_Material for this exercise_

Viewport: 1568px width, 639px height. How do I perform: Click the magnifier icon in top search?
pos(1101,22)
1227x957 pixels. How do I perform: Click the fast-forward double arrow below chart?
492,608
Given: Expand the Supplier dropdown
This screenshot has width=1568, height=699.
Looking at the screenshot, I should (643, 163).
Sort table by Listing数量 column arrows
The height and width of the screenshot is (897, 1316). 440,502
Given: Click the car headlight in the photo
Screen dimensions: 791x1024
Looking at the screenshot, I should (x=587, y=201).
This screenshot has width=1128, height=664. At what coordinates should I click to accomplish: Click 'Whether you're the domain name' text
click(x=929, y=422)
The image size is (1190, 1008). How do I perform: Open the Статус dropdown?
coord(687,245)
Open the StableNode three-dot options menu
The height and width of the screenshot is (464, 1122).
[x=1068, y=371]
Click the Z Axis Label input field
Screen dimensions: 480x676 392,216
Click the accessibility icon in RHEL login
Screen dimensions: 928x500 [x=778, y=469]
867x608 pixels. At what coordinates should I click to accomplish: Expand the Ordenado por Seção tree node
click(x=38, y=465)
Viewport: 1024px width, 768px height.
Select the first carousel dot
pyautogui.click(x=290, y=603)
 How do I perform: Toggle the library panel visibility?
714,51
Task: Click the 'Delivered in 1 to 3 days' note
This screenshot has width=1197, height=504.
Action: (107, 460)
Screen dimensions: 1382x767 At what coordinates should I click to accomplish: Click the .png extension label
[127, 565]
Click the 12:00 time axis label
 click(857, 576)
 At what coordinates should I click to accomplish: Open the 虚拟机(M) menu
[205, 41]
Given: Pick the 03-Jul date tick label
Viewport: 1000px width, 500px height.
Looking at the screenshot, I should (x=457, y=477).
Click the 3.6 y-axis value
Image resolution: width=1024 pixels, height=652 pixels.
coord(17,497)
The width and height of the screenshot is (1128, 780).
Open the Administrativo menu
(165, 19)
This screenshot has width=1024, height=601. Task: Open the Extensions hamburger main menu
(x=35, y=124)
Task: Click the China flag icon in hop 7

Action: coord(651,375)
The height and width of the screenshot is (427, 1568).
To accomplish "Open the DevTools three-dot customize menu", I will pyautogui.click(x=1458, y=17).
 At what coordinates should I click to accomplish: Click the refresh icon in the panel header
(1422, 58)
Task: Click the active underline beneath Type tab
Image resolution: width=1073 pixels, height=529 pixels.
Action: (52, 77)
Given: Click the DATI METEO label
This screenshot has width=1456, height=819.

_What you need to do_
Restate word for word the lines above, beginning with the one that contains "The width and" and ending with the last line.

_Answer section_
The width and height of the screenshot is (1128, 780).
Open the Administrativo menu
(165, 19)
This screenshot has width=1024, height=601. Task: Open the Extensions hamburger main menu
(x=35, y=124)
Task: Click the China flag icon in hop 7

Action: coord(651,375)
The height and width of the screenshot is (427, 1568).
To accomplish "Open the DevTools three-dot customize menu", I will pyautogui.click(x=1458, y=17).
 At what coordinates should I click to accomplish: Click the refresh icon in the panel header
(1422, 58)
Task: Click the active underline beneath Type tab
Image resolution: width=1073 pixels, height=529 pixels.
Action: (52, 77)
Given: Click the DATI METEO label
This screenshot has width=1456, height=819.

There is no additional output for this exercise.